#### Passage shown:

A 28-year-old missing person case, however, illustrates how difficult it can be for police to put a case to rest. But more than that, there is resolve within the RCMP ranks to bring these cases to a close.

Last week, RCMP announced DNA analysis of bone fragments found in 2003 yielded a match to Mary Rose Keadjuk who disappeared without a trace on June 28, 1990.

The bone fragments discovered near Con Mine were sent for forensic examination after they were found but there were no matches.

Two more tests and 15 years later – including using a lab overseas – the fragments were matched with Keadjuk.

This case is important for a number of reasons.

Firstly, it does bring a certain sense of closure for Keadjuk's family.

It also shows the RCMP – at least in NWT's "G" Division – continue to work on cases of missing Indigenous women.

To show that government and police take these cases seriously, the GNWT has included $304,000 in its current budget to establish a RCMP historical case unit.

Unresolved cases of missing and murdered people dating back to 1985 could be getting a closer look from a unit comprised of two RCMP officers and one civil servant with the purpose of investigating the 63 cases currently open in the territory.

#### Data shown:
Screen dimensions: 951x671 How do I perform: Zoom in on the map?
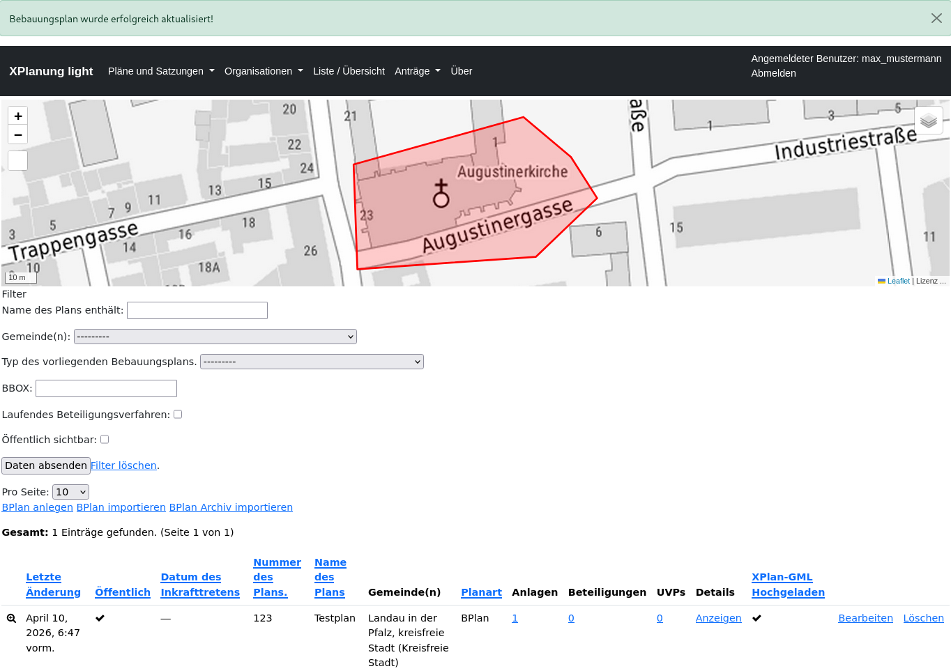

#### Problems to solve:
[1] Sum up the passage on the Keadjuk case in two sentences.
[2] Carry on the passage on the Keadjuk case from its final sentence.
The listing plays no part in the work here.

#### Results of the exercise:
[1] RCMP announced that DNA analysis matched bone fragments found near Con Mine in 2003 to Mary Rose Keadjuk, who disappeared on June 28, 1990, after two more tests over 15 years, including one at a lab overseas. The case brings some closure to her family and shows the RCMP continue to work on cases of missing Indigenous women, and the GNWT has budgeted $304,000 for an RCMP historical case unit to investigate the 63 cases open in the territory.

[2]
Justice Minister Louis Sebert said of the proposed unit's mandate: “They are looking at homicides, suspicious deaths, missing persons where foul play is suspected, any missing person where the body has not been located, or when unidentified human remains have been found."

There are dozens of other open cases of missing and killed women in the North, and we would hope they are all being worked on. The proposed new unit will certainly help in both practical and public relations terms.

While Yellowknifer isn't going to argue against claims of police indifference across Canada when it comes to investigating Indigenous missing women cases, at least in Keadjuk's case, work was continuing.

Toward this end, Yellowknifer supports the proposed special unit as it would provide resources to help solve more missing and murdered cases. And then, such as in the tragic case of Mary Rose Keadjuk, determine if her death was a result of foul play or otherwise.